=== Begin Enclosure ===

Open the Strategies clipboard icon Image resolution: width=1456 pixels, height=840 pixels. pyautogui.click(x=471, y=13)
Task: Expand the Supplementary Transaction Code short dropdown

=== End Enclosure ===
=== Begin Enclosure ===

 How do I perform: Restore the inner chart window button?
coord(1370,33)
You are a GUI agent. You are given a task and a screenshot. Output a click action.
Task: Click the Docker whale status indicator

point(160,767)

=== End Enclosure ===

**Task brief:**
Please give again the lines above between the line holding "Open the Strategies" and the line holding "Task: Expand the", inclusive, exactly as they are and with nothing added.

**Task response:**
Open the Strategies clipboard icon Image resolution: width=1456 pixels, height=840 pixels. pyautogui.click(x=471, y=13)
Task: Expand the Supplementary Transaction Code short dropdown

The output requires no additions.